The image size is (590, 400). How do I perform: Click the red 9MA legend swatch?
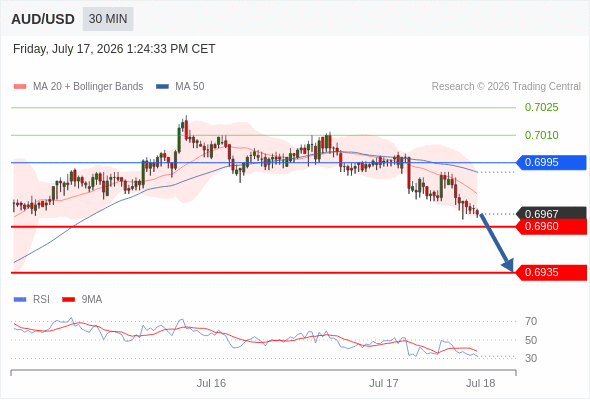point(68,300)
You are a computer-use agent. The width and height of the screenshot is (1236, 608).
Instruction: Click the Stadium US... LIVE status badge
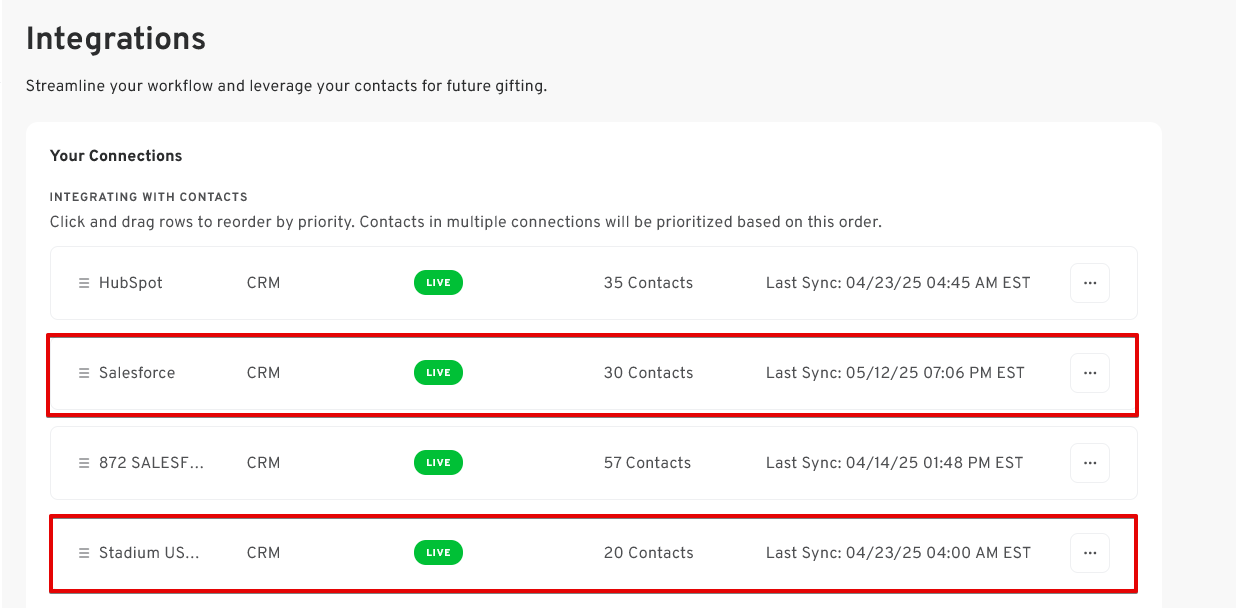click(438, 553)
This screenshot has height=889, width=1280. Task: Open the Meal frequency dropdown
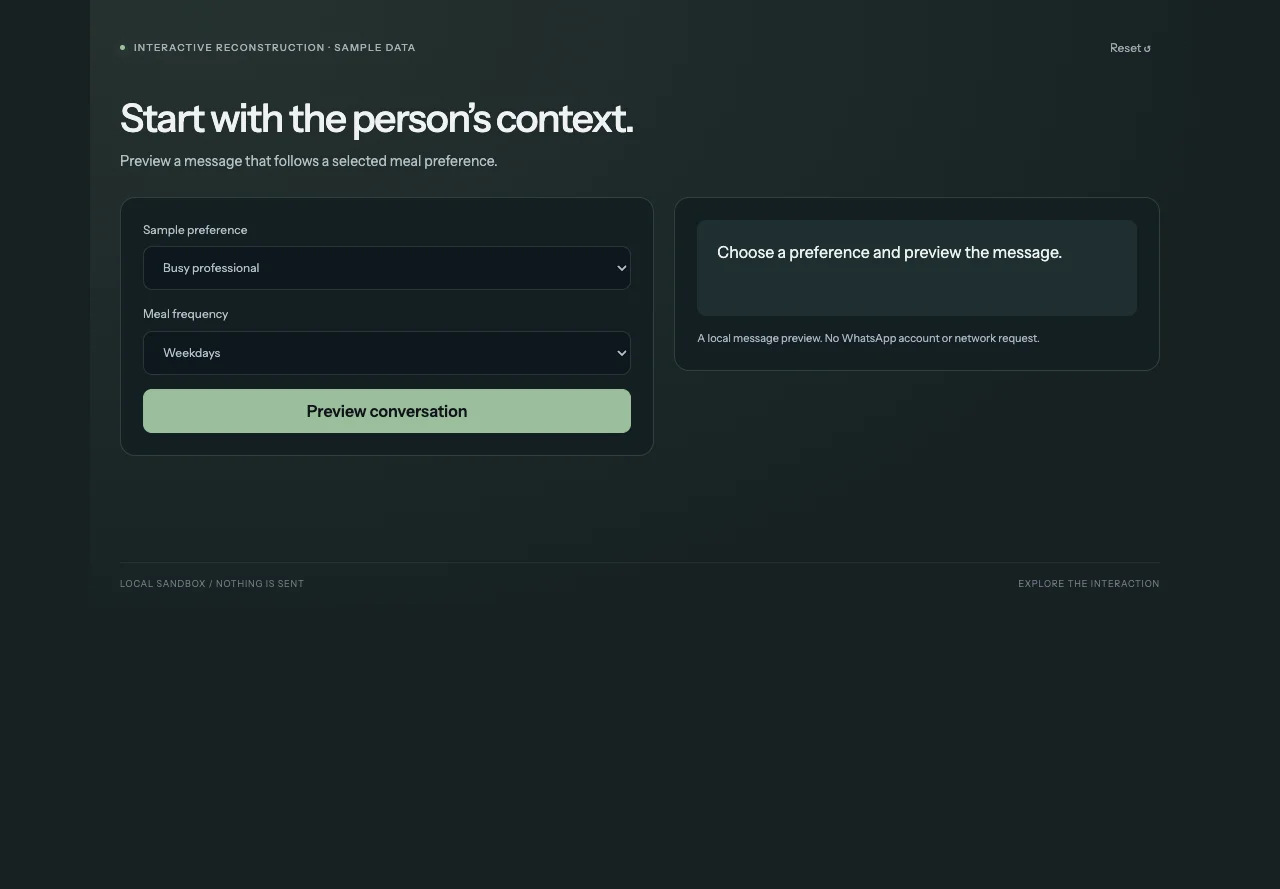(x=387, y=353)
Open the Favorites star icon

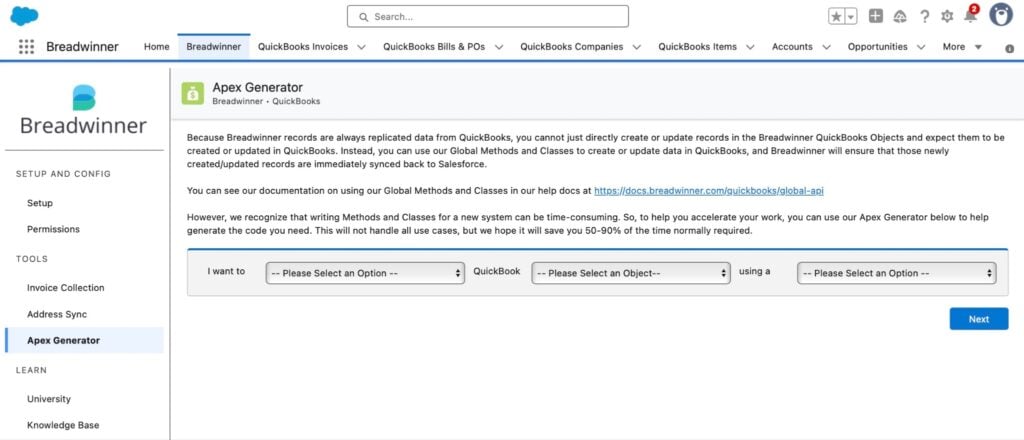point(837,16)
◆ ◆ ◆
■ **Directions**
Nothing but the lines from the line with "This screenshot has" through the end of the listing should appear in the answer, each duplicated exactly, without pictures.

■ **Expected answer**
This screenshot has height=889, width=1280. Task: Open the Meal frequency dropdown
(x=387, y=353)
Open the Favorites star icon

point(837,16)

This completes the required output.